§ **REQUIRED WORK**: Below are the records; copy exactly the stretch from the line containing "Given: Click the given name 竜与志" through the line containing "Viewport: 299px width, 158px height.", both ends included, and nothing else.
--
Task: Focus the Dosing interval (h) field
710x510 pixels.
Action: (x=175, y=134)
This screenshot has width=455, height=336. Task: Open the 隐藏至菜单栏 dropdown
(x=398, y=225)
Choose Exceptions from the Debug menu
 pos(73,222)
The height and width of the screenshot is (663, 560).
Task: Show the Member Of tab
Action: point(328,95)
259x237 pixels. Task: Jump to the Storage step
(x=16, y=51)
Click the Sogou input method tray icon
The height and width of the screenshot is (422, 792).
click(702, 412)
--
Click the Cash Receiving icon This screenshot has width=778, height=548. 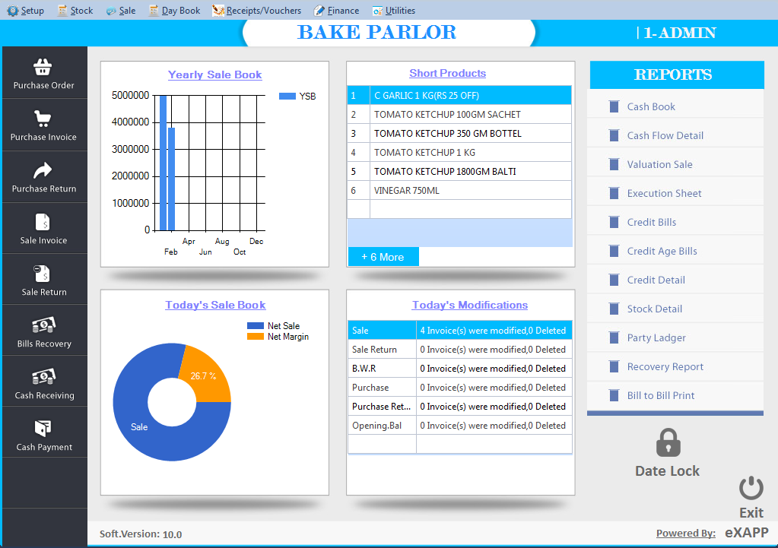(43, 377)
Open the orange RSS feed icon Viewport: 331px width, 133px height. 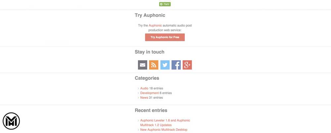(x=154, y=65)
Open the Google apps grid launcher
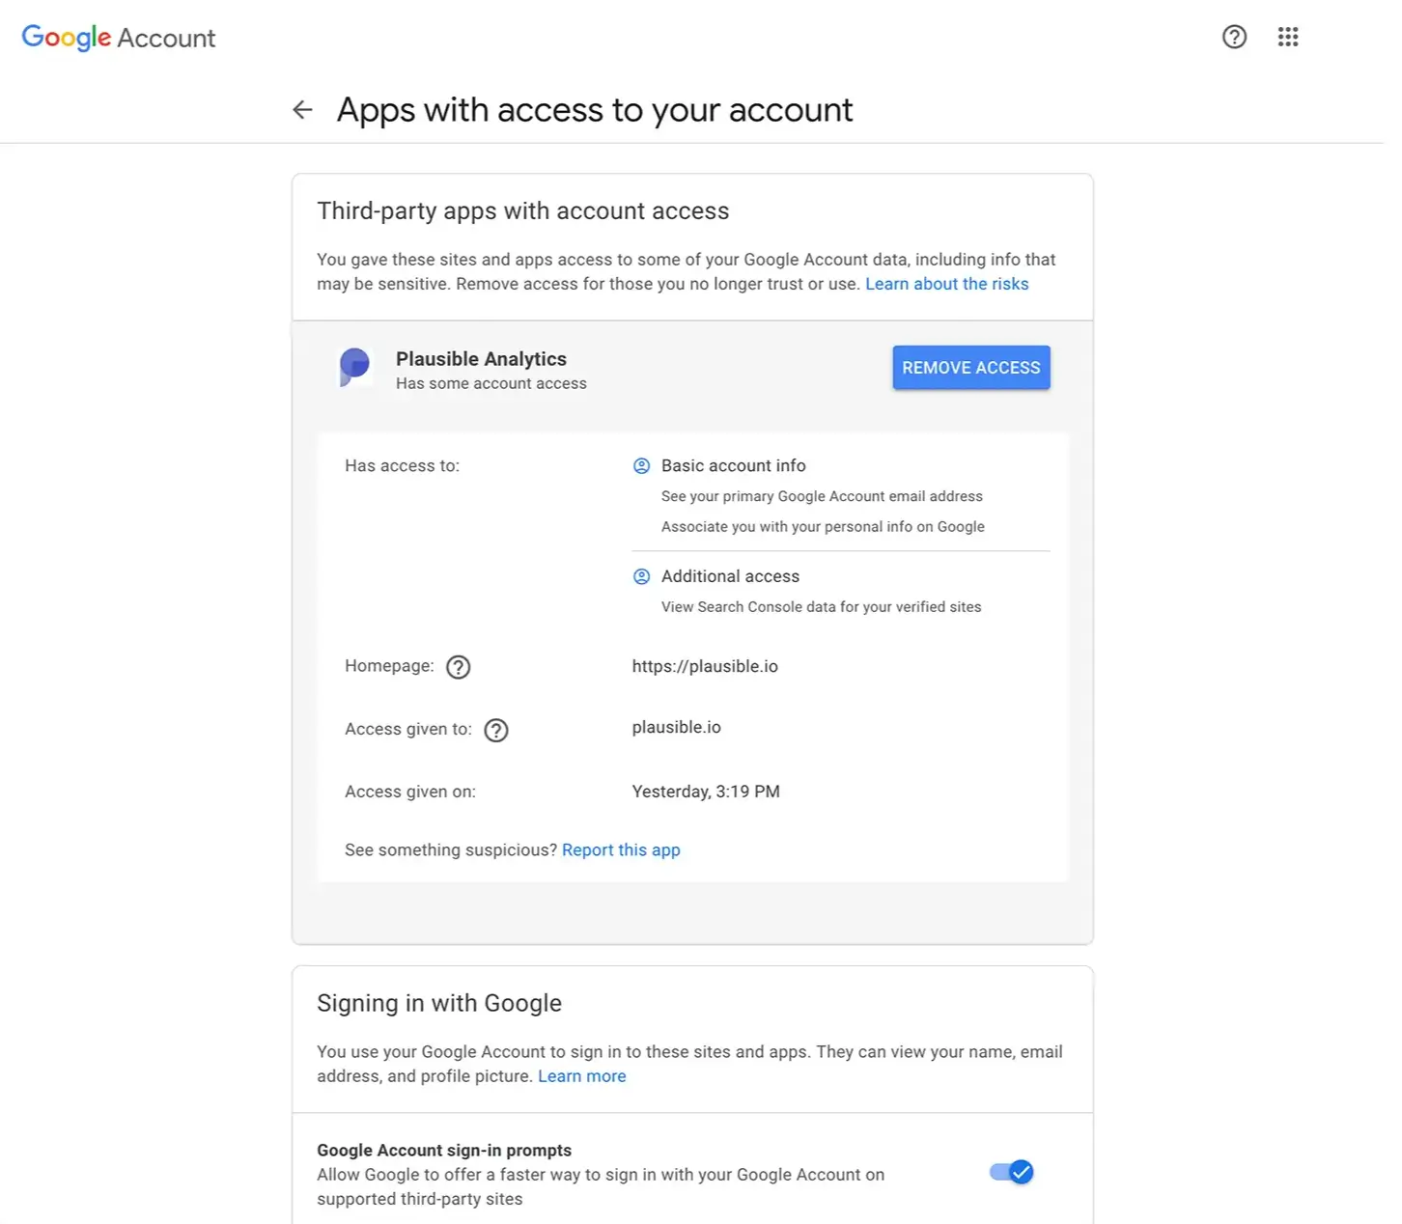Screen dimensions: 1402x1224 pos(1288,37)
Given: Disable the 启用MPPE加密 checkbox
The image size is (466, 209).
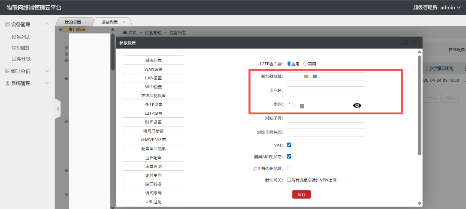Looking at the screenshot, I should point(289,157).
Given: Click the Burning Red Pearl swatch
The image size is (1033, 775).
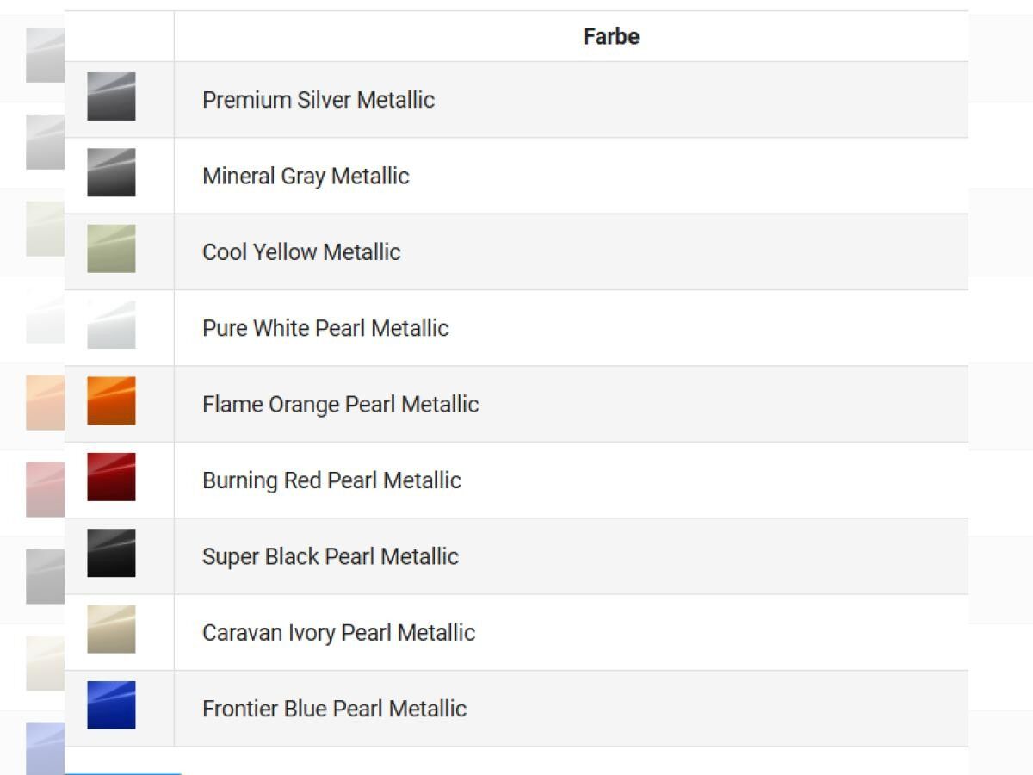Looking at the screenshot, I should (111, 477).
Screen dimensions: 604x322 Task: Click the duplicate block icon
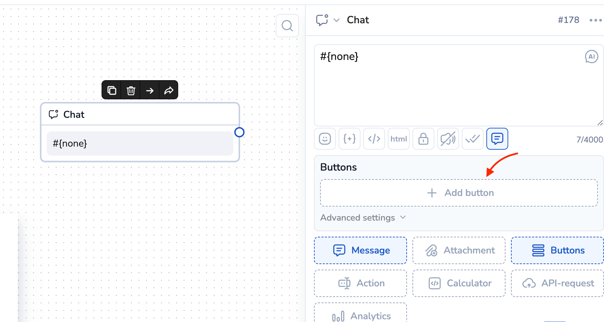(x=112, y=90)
--
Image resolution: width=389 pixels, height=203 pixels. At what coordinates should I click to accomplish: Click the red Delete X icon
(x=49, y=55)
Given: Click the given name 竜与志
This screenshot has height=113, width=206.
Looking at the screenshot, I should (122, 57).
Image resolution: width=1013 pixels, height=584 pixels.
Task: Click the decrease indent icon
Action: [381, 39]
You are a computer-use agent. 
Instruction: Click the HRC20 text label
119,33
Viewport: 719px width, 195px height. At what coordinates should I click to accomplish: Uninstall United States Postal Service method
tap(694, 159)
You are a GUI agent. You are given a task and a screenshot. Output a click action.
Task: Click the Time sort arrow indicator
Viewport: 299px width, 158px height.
--
§ **FINAL ANSWER**:
Given: Click the given name 竜与志
This screenshot has height=113, width=206.
Looking at the screenshot, I should (122, 57).
Image resolution: width=1013 pixels, height=584 pixels.
Task: Click the decrease indent icon
Action: [381, 39]
You are a computer-use agent. 
Instruction: Click the HRC20 text label
119,33
Viewport: 719px width, 195px height. At what coordinates should I click to accomplish: Uninstall United States Postal Service method
tap(694, 159)
You are a GUI agent. You are given a task and a screenshot. Output a click action.
Task: Click the Time sort arrow indicator
Viewport: 299px width, 158px height.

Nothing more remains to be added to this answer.